- [Your instructions]: The lines to transcribe begin with the one containing "Task: Select the TruSkin Age menu item" and end with the last line below; reproduce them exactly, without the pictures.

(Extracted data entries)

*** Block opens ***

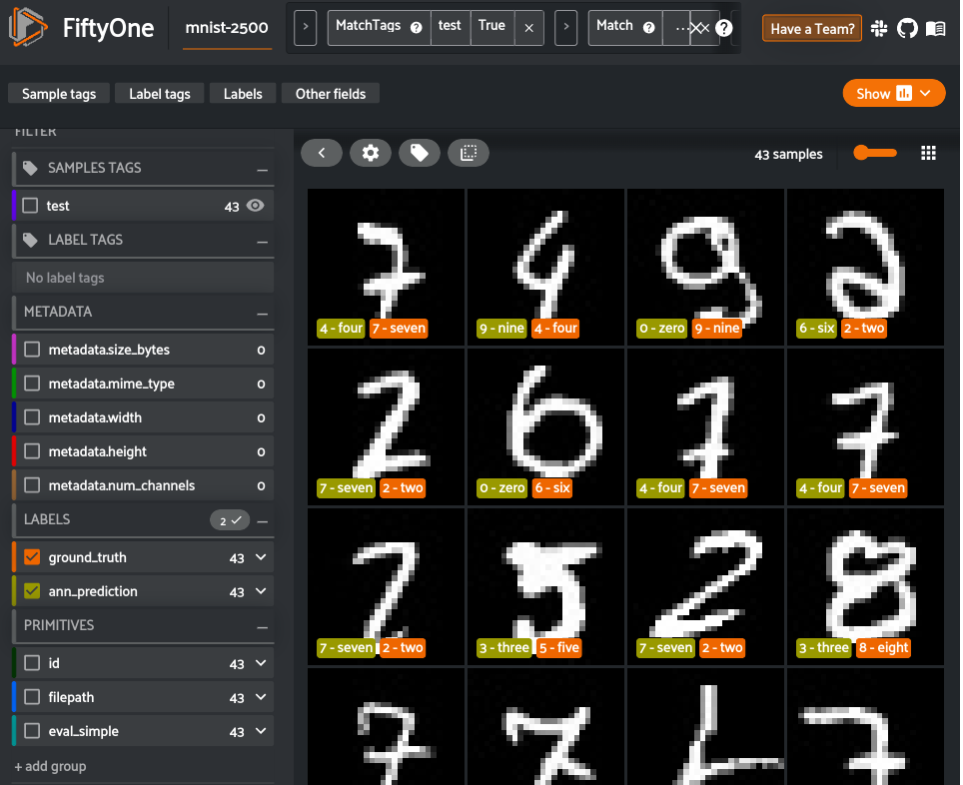
Task: Open the Other fields tab
Action: tap(330, 92)
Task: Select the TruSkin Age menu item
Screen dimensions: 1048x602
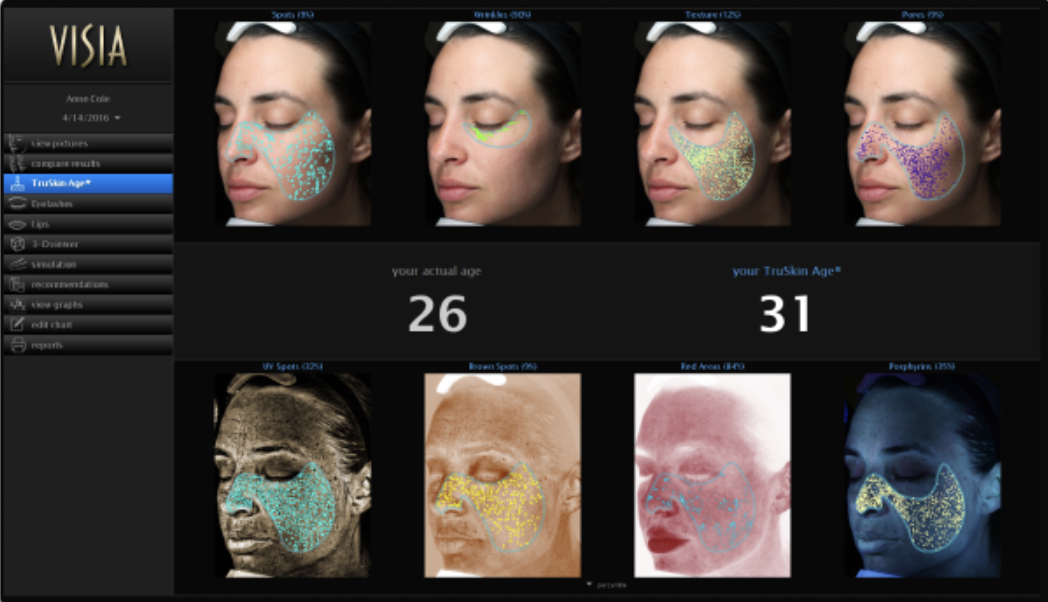Action: point(88,183)
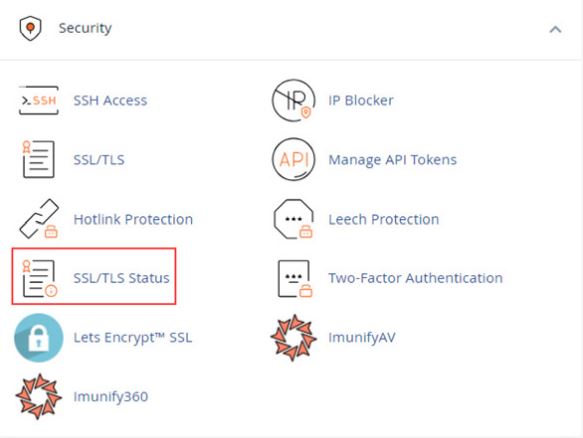Click the Security shield header icon
Viewport: 583px width, 438px height.
(30, 28)
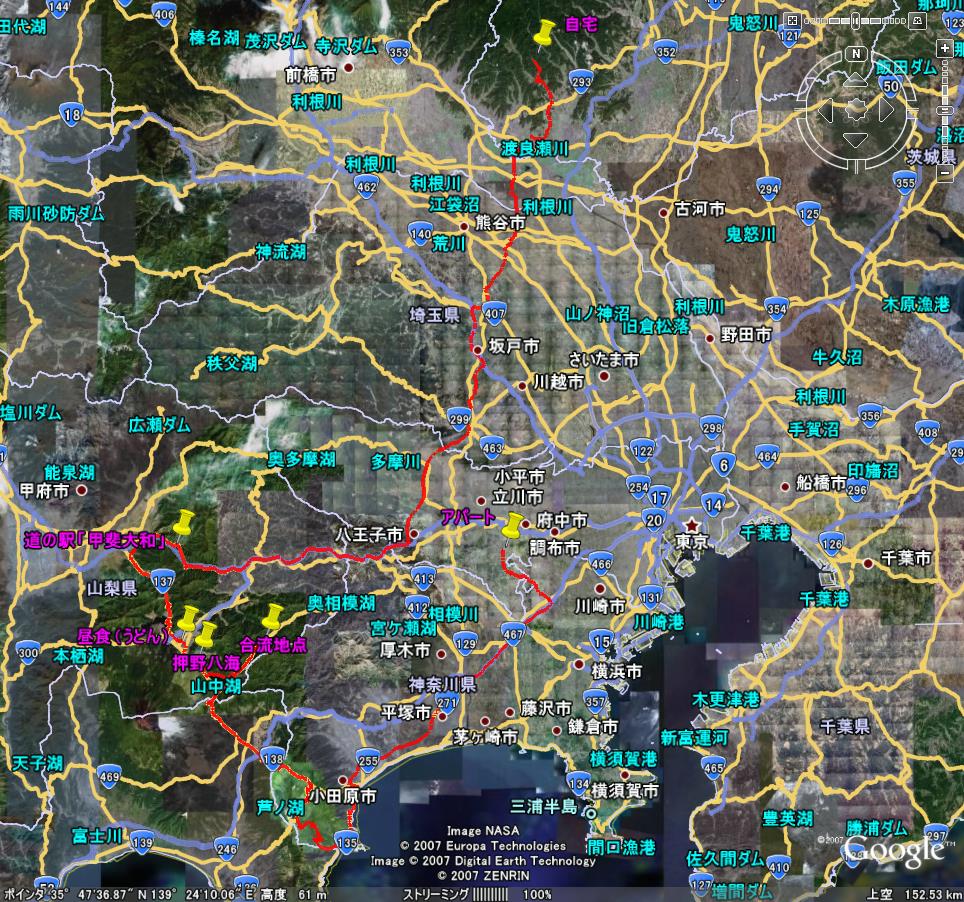Click the top-down view button left of tilt slider
The width and height of the screenshot is (964, 902).
point(792,19)
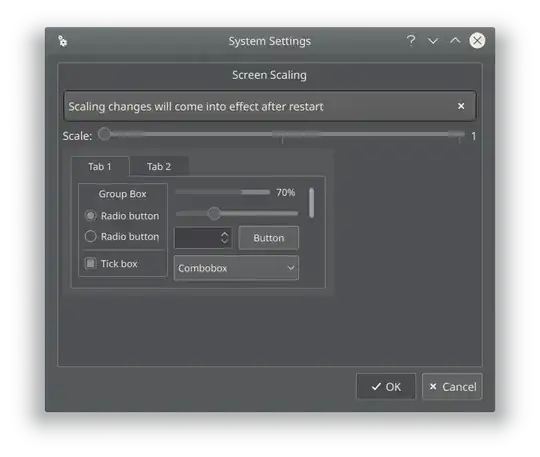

*** Block closes ***

- [Response area]:
Task: Select the TruSkin Age menu item
Screen dimensions: 1048x602
Action: point(88,183)
Click the Security shield header icon
Viewport: 583px width, 438px height.
(30, 28)
Click the top-down view button left of tilt slider
The width and height of the screenshot is (964, 902).
point(792,19)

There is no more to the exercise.